“I don’t know,” she kept saying. “They don’t do it like that—” Whatever it had been, from dividing up food to making decisions to marking rank. The more he asked, the more she felt she knew nothing about the creatures at all. It had never occurred to her to wonder if both sexes had extensible throat-sacs; she tried not to think about their sexes at all. When she said that, shyly, he gave her the smile of an adult to a backward child.
“It’s all right,” he said. “Anthropologists look at these things differently.” The right way, he meant. That he was too polite to say it didn’t really take the sting out of it. He asked more, and she told what she knew . . . except about the babies, about being Click-kaw-keerrr. She was afraid someone would harm the babies; she hated herself for the knowledge that humans would certainly kill those babies if they thought it prudent. This man himself, with his gentle voice, she might have trusted, except that his eyes slid too often to the young woman . . . and his rival was the tall man, the cold-eyed team leader that Ofelia did not trust at all.
After that one long interview, Ori did not come back. She saw him following the creatures around, sitting where he could watch them with a sketchpad on his knee. He had told her that the act of drawing sometimes taught him more than the best video clips. He had showed her a few of his first sketches, and she had admired the graceful lines, drawn surely and quickly, that did seem to capture the essence of the creatures’ forms and movements. She would like to have seen his sketches of the babies, the alert way they carried their snouted heads on those flexible necks, the brisk swipes of their striped tails.

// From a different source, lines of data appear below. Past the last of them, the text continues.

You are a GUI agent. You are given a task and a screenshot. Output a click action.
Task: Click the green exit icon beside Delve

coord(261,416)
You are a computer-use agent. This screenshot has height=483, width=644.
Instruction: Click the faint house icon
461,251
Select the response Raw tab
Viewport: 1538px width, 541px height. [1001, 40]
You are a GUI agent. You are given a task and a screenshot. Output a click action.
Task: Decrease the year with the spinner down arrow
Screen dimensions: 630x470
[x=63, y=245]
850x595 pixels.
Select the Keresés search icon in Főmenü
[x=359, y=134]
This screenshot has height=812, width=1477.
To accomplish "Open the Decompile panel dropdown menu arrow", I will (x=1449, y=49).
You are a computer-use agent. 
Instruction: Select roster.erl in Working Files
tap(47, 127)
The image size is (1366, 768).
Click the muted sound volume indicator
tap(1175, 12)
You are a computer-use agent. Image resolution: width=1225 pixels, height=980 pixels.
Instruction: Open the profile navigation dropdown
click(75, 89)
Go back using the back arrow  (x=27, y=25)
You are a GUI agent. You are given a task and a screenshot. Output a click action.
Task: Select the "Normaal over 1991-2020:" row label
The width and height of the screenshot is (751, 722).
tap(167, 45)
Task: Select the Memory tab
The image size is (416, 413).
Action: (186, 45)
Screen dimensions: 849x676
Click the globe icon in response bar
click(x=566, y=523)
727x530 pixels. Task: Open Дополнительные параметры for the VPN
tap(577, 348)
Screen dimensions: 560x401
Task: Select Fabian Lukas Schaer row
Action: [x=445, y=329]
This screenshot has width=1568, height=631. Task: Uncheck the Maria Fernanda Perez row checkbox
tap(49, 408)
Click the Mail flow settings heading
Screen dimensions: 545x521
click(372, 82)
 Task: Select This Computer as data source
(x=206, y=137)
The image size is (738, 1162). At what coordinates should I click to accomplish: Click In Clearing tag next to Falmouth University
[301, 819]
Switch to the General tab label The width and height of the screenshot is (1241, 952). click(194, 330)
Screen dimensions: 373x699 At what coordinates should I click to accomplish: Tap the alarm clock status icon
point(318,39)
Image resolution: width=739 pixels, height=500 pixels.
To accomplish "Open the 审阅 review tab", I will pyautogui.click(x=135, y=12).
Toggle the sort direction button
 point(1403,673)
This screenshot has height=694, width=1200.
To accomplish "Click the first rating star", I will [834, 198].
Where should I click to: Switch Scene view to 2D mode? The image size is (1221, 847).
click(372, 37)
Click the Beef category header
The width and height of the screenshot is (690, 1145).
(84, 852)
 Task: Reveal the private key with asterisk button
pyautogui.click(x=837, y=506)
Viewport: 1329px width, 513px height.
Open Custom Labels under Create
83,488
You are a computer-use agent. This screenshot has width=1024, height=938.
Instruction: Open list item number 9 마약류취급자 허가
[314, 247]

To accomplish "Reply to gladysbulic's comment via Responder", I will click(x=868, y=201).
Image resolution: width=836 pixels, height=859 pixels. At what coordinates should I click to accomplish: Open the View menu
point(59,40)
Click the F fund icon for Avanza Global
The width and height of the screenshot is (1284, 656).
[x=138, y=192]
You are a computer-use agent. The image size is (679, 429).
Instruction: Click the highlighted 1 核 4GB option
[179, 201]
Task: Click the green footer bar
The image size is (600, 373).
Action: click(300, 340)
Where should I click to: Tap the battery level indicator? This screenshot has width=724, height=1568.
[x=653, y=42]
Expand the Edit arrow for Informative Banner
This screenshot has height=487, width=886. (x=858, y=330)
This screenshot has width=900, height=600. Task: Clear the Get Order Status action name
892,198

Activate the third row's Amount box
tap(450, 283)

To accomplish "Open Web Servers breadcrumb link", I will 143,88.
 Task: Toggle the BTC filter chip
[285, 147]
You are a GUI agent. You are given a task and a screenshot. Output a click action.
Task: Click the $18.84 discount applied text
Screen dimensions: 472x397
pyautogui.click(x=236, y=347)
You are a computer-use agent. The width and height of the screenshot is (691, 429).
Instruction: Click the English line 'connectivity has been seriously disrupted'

The team leader ignored her completely, barely nodding as he strode up and down the streets, in and out of most buildings. He talked endlessly into a recorder that hung from his belt. He seemed to be making an inventory of every item of human origin in the village, even to the number of tomato plants. He avoided the one where Gurgle-click-cough nested; Ori had insisted that humans not intrude when the creatures made it clear they were unwelcome.
The tall woman took short trips into the forest, collecting samples of plant life from the intermediate zone as well as areas of pure native growth. She set out fishing lines in the river, put out traps for small animals. The creatures watched her, with expressions that Ofelia interpreted as a mixture of avid curiosity and mild disgust. Ofelia did not know how to ask what she herself wanted to know: did they mind another hunter in their territory, and one that did not even eat the catch?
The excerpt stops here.